Work order
Which lines in the records below contain the word "node"? Return each of them.

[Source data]
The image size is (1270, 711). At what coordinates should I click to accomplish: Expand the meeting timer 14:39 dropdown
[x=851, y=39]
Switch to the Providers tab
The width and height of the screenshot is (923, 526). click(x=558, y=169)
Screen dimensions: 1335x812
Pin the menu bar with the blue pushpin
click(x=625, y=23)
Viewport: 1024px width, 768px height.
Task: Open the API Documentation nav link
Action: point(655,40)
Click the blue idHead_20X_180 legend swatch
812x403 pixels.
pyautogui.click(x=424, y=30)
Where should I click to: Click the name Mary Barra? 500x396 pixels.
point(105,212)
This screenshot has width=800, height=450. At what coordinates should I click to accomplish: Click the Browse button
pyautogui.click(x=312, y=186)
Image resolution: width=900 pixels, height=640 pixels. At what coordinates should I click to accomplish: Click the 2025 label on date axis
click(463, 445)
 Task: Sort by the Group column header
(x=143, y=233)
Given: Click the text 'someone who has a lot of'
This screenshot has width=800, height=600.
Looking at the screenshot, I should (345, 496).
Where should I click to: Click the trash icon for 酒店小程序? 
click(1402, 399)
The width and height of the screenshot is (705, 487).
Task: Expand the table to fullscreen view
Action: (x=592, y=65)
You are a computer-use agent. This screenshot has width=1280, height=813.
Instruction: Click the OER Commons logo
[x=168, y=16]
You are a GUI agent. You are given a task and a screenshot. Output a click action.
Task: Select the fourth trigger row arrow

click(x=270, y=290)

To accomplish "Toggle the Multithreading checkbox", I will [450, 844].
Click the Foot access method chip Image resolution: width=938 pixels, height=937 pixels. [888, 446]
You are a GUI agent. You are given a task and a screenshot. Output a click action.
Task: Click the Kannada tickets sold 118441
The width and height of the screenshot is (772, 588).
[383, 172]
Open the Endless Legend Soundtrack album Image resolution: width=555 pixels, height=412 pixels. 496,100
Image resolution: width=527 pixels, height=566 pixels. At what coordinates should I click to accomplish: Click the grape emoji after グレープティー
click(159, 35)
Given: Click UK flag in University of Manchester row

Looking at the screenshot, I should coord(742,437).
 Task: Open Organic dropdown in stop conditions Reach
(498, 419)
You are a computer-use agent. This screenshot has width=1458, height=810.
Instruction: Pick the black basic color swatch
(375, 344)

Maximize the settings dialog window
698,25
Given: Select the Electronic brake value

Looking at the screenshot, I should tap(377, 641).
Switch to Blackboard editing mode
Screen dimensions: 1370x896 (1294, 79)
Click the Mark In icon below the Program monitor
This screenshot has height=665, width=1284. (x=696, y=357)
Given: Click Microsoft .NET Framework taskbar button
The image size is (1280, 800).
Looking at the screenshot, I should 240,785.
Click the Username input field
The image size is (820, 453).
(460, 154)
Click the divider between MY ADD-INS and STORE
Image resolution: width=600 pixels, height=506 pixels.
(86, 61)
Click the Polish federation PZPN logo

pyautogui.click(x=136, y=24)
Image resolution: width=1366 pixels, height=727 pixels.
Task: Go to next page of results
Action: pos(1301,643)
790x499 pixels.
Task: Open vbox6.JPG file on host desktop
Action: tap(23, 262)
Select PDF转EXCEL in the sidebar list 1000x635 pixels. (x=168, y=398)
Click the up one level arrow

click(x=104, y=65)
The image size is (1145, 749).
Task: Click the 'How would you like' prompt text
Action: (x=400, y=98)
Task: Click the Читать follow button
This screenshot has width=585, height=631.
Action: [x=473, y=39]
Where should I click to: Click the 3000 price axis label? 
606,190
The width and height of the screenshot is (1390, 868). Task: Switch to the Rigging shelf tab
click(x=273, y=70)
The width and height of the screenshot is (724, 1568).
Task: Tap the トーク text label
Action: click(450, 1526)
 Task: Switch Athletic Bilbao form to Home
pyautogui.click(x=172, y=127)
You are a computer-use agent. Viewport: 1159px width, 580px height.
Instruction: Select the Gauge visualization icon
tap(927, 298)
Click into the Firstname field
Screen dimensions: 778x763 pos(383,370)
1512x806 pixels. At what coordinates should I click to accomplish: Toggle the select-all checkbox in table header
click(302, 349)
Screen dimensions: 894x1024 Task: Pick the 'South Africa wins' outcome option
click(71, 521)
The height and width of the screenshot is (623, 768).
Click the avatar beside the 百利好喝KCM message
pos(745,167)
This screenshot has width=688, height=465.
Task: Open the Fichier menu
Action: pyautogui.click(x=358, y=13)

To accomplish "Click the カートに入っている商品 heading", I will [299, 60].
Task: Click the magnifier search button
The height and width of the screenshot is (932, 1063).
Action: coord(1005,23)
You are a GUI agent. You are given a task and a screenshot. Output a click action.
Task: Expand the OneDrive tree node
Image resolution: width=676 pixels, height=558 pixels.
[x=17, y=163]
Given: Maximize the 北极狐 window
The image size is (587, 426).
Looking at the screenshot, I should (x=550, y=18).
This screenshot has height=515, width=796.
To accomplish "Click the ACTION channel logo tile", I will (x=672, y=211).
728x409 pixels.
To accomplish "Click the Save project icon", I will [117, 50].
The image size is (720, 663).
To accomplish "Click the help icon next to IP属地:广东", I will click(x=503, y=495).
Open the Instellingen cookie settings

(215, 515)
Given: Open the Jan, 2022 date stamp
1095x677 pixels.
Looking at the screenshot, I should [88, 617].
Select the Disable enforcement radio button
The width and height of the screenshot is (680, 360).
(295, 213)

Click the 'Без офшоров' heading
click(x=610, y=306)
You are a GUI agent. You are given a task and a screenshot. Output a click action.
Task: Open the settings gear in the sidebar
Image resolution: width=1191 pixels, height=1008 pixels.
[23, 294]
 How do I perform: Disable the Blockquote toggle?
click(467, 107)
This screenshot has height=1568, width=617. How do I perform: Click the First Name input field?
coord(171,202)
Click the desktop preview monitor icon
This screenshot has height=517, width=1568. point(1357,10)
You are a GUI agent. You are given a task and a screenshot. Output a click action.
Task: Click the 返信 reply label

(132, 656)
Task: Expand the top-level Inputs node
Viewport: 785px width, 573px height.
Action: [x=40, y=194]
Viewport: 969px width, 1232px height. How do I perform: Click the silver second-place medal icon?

Completed task
Task: Expand the OneDrive tree node
Task: Expand the top-level Inputs node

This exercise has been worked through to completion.